The Sophienkirche was redesigned in the mid-19th century and took its final shape, with its twin neogothic spires (replacing the old Baroque tower), aisles and a new façade, between 1864 and 1868. After the German Revolution of 1918–19, the Sophienkirche ceased to serve as a court church and, seven years later, was made seat of the bishop of the Evangelical-Lutheran Church of Saxony.

In 1933 the towers were simplified (gothic elements were removed and the spires covered in copper) because they had been deteriorating and were becoming dangerous. This was intended as a temporary solution before restoring the neogothic details later.

=== 1945, destruction and demolition ===
In the bombing of Dresden in February 1945 the Sophienkirche was gutted by fire and the Silbermann organ completely destroyed. The ceiling and walls remained intact until 1946 when the vaulted ceiling, without the support of the internal columns destroyed by the fire, collapsed leaving only the south spires standing. These were then intentionally destroyed in 1950 to recover the copper for the Kreuzkirche.
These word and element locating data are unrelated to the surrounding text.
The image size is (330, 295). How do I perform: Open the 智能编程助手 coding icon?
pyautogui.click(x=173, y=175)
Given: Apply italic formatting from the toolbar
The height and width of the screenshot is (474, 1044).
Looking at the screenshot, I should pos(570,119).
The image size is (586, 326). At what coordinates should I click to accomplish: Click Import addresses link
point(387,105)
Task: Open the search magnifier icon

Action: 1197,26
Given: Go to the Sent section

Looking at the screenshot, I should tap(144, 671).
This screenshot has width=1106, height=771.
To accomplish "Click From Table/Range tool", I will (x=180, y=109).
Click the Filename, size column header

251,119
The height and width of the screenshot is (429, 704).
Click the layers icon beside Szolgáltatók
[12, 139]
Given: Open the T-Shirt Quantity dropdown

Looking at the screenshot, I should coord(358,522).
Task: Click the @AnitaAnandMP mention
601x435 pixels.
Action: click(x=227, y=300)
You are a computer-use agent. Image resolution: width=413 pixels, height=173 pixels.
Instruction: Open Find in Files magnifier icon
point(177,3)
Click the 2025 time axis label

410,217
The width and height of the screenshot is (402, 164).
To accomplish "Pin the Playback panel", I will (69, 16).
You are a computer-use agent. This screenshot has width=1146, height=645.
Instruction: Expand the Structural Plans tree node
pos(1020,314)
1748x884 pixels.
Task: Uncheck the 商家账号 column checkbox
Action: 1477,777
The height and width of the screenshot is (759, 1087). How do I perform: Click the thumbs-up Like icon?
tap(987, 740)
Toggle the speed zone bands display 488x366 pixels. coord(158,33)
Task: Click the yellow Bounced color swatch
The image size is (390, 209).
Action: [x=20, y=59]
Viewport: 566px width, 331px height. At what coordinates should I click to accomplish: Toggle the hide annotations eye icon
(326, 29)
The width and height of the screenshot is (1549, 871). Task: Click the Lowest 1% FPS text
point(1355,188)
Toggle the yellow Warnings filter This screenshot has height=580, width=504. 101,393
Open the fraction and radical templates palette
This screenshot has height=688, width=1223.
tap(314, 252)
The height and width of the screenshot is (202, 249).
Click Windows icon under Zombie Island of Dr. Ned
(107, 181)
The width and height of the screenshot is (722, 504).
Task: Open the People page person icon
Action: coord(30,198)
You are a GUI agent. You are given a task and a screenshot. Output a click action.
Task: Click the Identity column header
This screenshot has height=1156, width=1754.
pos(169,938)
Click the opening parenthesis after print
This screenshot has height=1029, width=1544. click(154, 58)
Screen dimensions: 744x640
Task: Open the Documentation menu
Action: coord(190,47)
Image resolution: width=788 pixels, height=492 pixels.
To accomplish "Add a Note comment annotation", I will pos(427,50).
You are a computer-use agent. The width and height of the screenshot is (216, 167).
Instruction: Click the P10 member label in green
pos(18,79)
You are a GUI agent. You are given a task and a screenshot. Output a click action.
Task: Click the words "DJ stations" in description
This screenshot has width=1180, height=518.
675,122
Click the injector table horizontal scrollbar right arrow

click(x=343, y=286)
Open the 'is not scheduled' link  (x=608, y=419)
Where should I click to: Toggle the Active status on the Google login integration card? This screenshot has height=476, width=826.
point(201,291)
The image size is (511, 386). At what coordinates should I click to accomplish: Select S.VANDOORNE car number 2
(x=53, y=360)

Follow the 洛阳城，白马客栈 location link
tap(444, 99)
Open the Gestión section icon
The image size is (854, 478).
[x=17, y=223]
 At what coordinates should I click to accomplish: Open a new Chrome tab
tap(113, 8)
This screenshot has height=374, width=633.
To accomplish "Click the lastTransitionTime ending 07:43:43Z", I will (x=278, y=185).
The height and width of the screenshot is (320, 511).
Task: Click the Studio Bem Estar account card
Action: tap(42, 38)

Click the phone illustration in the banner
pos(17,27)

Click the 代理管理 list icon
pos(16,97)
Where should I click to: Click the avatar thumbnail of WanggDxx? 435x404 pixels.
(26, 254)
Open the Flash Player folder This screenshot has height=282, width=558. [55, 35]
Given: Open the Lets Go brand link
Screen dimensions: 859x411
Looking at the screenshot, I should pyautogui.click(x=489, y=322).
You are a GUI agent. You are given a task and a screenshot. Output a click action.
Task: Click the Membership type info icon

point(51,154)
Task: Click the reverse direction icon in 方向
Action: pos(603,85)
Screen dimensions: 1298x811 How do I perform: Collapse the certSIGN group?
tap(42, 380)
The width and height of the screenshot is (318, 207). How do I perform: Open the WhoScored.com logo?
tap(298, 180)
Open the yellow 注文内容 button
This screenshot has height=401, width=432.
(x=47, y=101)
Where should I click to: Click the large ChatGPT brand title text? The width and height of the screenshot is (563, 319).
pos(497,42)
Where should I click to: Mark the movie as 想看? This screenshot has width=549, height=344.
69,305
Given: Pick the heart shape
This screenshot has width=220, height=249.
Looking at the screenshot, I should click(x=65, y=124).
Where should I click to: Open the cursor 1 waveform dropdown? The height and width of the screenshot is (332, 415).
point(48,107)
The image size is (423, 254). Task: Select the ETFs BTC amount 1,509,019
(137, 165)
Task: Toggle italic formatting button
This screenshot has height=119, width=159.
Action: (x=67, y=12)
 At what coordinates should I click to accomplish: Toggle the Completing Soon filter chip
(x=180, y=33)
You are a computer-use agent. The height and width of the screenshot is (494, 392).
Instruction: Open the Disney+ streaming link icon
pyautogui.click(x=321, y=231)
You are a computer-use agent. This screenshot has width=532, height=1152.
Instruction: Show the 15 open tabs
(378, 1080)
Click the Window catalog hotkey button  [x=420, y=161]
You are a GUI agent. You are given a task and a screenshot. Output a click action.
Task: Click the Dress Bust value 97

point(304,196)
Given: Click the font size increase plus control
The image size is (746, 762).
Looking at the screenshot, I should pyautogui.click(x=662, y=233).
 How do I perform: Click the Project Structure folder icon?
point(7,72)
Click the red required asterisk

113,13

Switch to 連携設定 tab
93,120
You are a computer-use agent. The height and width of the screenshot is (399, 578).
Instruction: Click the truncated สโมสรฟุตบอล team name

Gradually the ruins around the destroyed church were cleared. A reconstruction would have been quite possible but a comment by Walter Ulbricht, the party chief of the SED, "... a socialist city does not need Gothic churches", doomed the church.

Despite strong protests by Dresden conservators, architects and citizens, the remains of the church were destroyed in 1962 by resolution of the party and government of the German Democratic Republic. Before that, the Nosseni and Sacristy altars had been salvaged, they can be seen now in the Loschwitzer Kirche (also in Dresden) and the Friedenskirche in Löbtau, respectively.

On 1 May 1963 the last parts of the oldest Dresden church disappeared — except for a partially destroyed sandstone framework of windows, which were stored in the catacombs under Brühl's Terrace.

=== Memorial ===

Beginning in 2009 a monument incorporating original fragments of the Busmann chapel has been built in the chapel's original position as a memorial to the Sophienkirche and a reminder of the horrors of war and the misuse of power by dictators. It is intended to enclose the memorial in a glass cube so that it can be used for exhibitions.